_Passage shown_
Content starts

Research
Making the case for care
Find out how Professor Gill Livingston is making a strong case for better dementia care, backed by high quality research.
Prevent the preventable, treat the treatable and care for people living with dementia. These are the principles at the heart of a comprehensive piece of work commissioned by prestigious medical journal The Lancet.
The report of The Lancet's commission on dementia, published in July, lays out the state of dementia prevention, diagnosis, treatment and care. Professor Gill Livingston at UCL (University College London) led 24 researchers from around the world in contributing to the report, part-funded by Alzheimer's Society.
The recommendations on prevention were widely reported in the media, but much less attention has been given to the comprehensive review of how to improve care for people affected by dementia.
'We were asked to come up with guidelines as to what we can do now to improve life for people with dementia,' says Professor Livingston. 'They wanted us to think not only about the things that are definite, but also what would be a good idea to do now, based on the balance of evidence.'
When it comes to dementia care, the report covers a wide range of topics including the use of technology, the importance of tailoring care to individuals, and what can be done to protect vulnerable older people from abuse.
What we can do now
The report highlights particularly strong evidence on how to support people who care for a relative who has dementia. We know that better support is needed - for example, 40% of family carers have depression or anxiety. How to provide this support effectively is less certain.
'A lot of people are completely sure about what to do to support families, but disappointingly most things that are tried make little difference. Just giving information about dementia isn't enough,' says Professor Livingston. Here, the commission shows the way forward by summarising two effective programmes.
In the US, the Resources for Enhancing Alzheimer's Caregiver Health (REACH) programme has been shown to help people with Alzheimer's live in their own homes for longer by giving information about the disease, skills to manage care and strategies for dealing with stress.
In the UK, Professor Livingston leads the Strategies for Relatives (START) programme, which was adapted from REACH to be delivered by psychology graduates. START promotes coping strategies for carers of people with dementia, and the research shows that it is working.
'We need high quality evidence if we're to expect scarce health resources to be spent on these programmes,' says Professor Livingston, who is leading by example. The START programme has been tested in a randomised clinical trial. This means that people who took part were allocated randomly to receive either their usual treatment or the training and support from START.
'We've just got the latest results from START, and the people who received the intervention have a fifth of depression as those who didn't, even five years later. We've changed strategies in the long term and it makes a real difference,' says Professor Livingston.
The Lancet's commission identified a number of other areas where there is good evidence for interventions that improve care and quality of life for people with dementia. These include cognitive stimulation therapy carried out in groups to maintain thinking skills, and better training for nursing home staff to improve end-of-life care.
Room for improvement
At the same time, there are areas where the evidence is not yet strong enough, and research is needed to find out what works well. One such area is technology, which could be used to improve diagnosis, help people with their everyday lives and even support carers. However, we don't yet know what is really effective, and it's clear that technology is not a replacement for human contact.
Another pressing need is to understand how to make lasting change in care homes. 'Often, when researchers run a new intervention in a care home, the intervention stops once they leave. If you're going to make a real difference you have to think about how you'll change the culture, so when the researchers aren't there it keeps going. It's clear that we need strategies that are designed to be sustainable in the long term,' says Professor Livingston.

Content ends

_Exercise data_
Content starts

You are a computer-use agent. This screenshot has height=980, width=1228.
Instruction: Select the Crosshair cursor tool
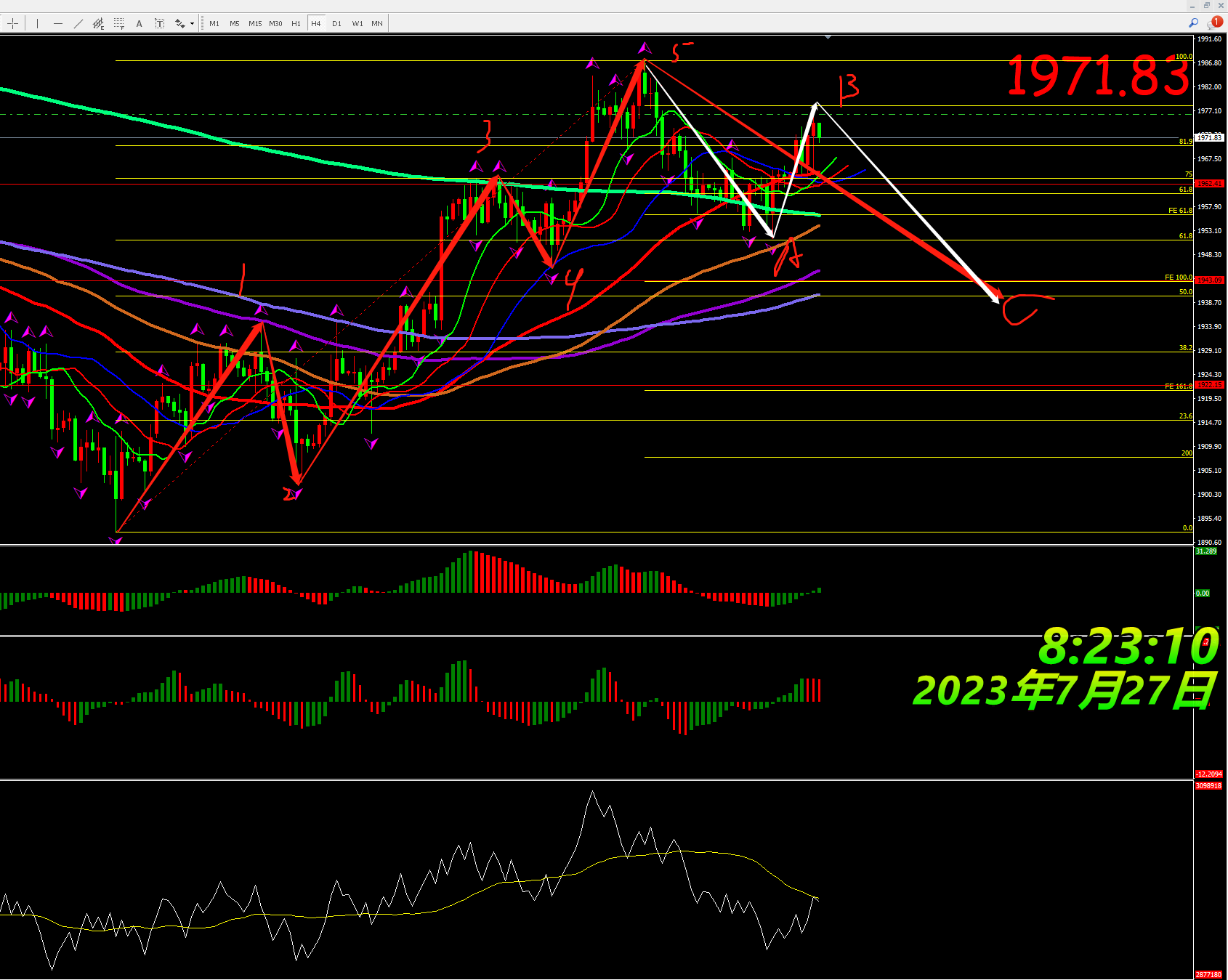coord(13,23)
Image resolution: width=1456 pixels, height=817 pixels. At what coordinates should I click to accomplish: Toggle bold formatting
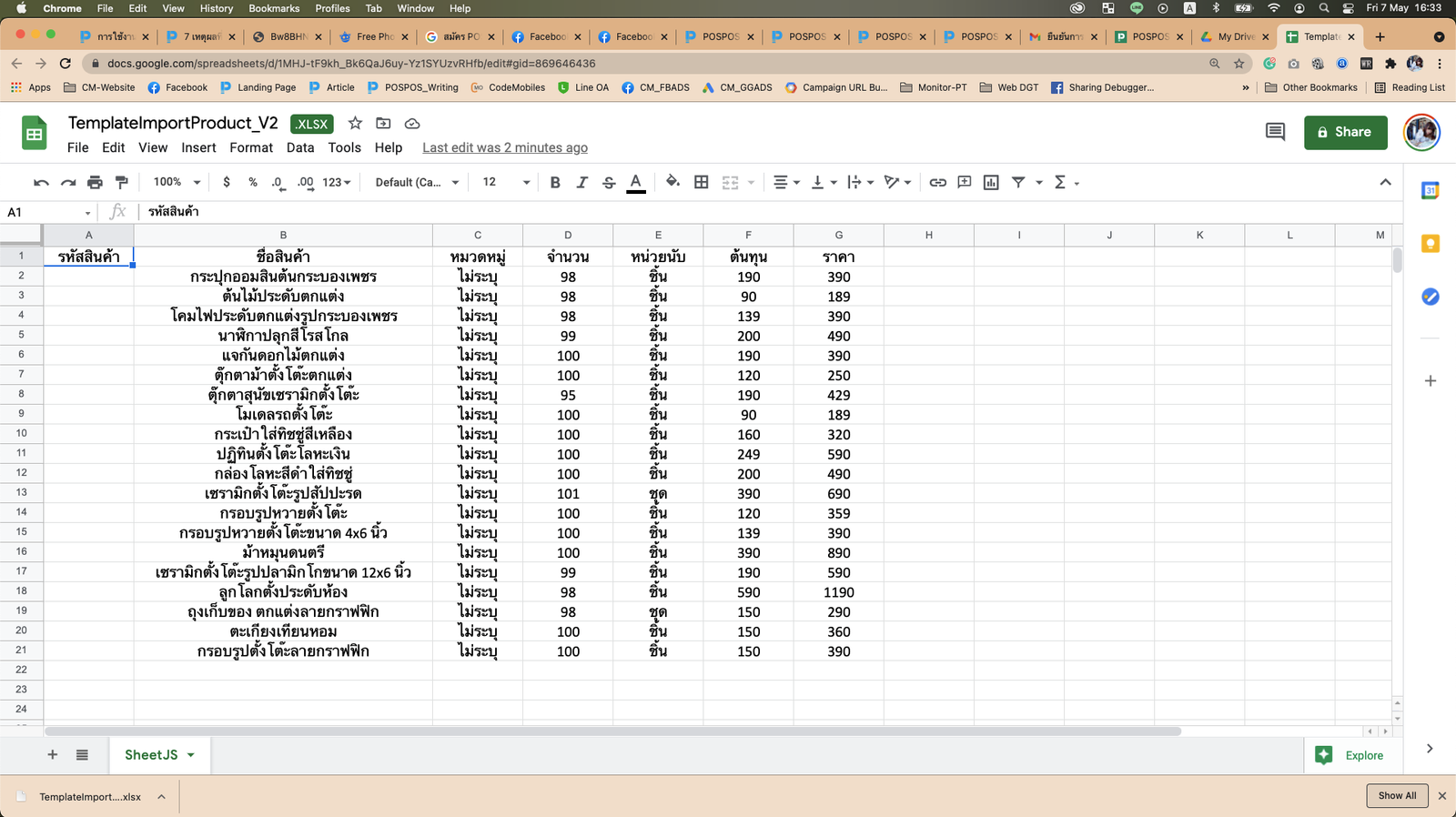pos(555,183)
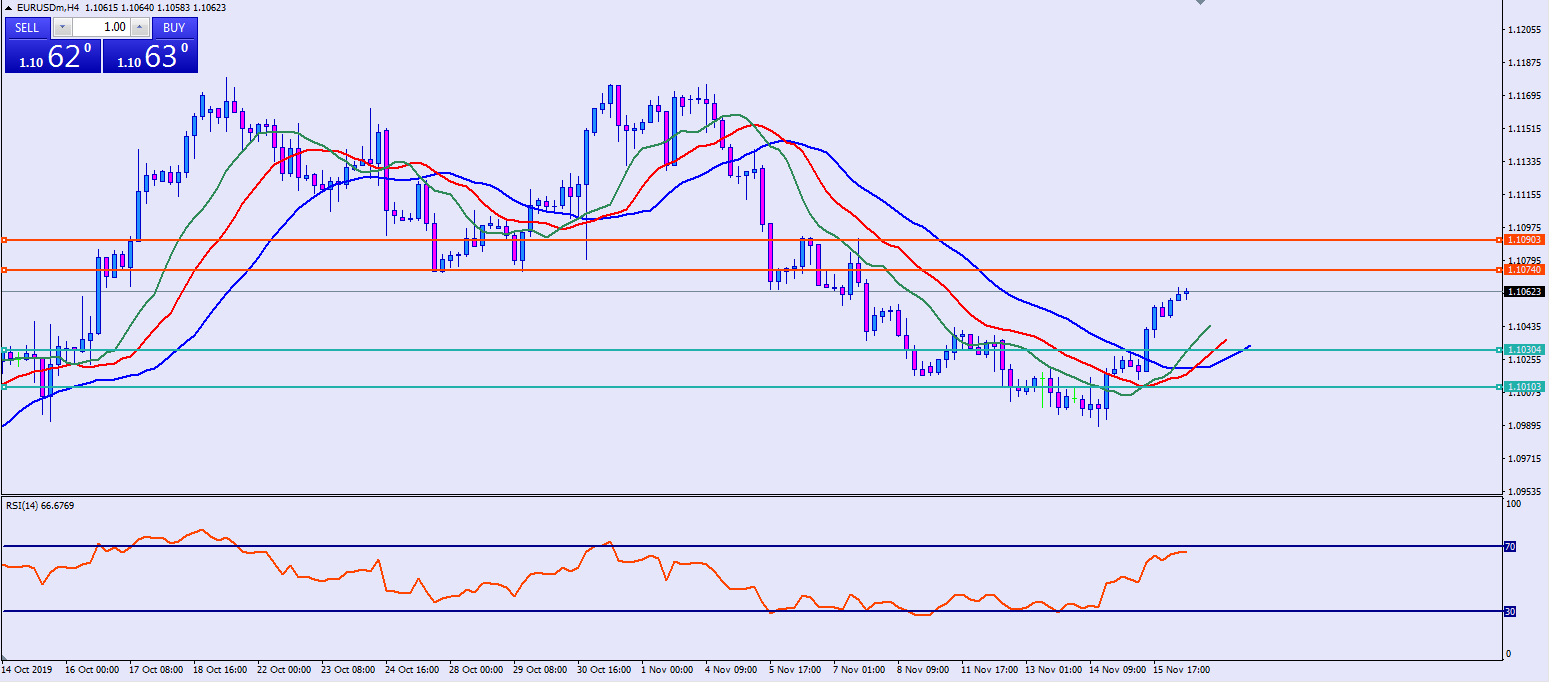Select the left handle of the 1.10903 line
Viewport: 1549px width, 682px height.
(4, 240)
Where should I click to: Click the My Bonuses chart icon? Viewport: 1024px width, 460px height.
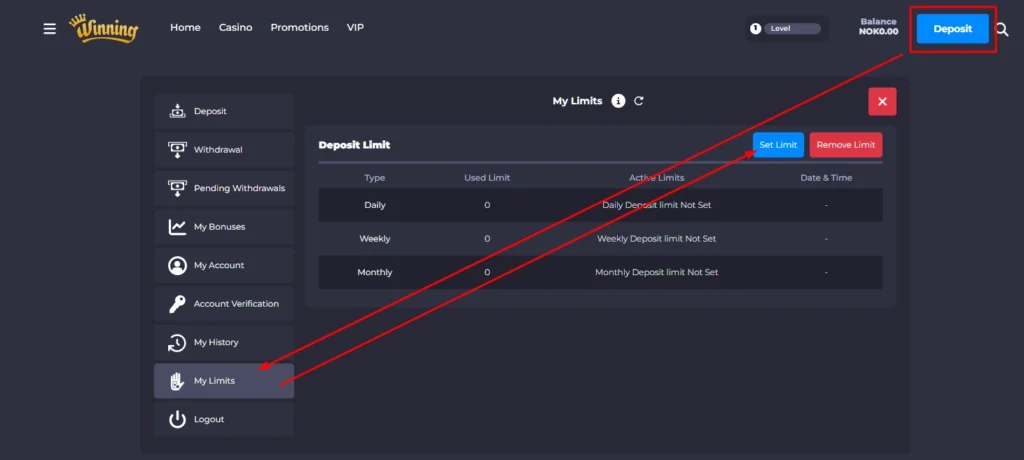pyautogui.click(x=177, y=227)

Content ends

_Work request 1_
Decide whether each statement below agrees with the dementia care article. For each, answer yes or no and quote the words of the article that settle it.
(a) Professor Livingston led 24 researchers in contributing to the report.
(b) The START programme was adapted from REACH to be delivered by nurses.
(c) According to the article, 40% of family carers have depression or anxiety.
_Work request 2_
According to the dementia care article, what does the START programme promote?
_Work request 3_
From the dementia care article, set down the stretch from "In the UK, Professor" through "it is working.".

_Response 1_
(a) Yes: "Professor Gill Livingston at UCL (University College London) led 24 researchers from around the world in contributing to the report"
(b) No: "which was adapted from REACH to be delivered by psychology graduates"
(c) Yes: "40% of family carers have depression or anxiety"

_Response 2_
START promotes coping strategies for carers of people with dementia.

_Response 3_
In the UK, Professor Livingston leads the Strategies for Relatives (START) programme, which was adapted from REACH to be delivered by psychology graduates. START promotes coping strategies for carers of people with dementia, and the research shows that it is working.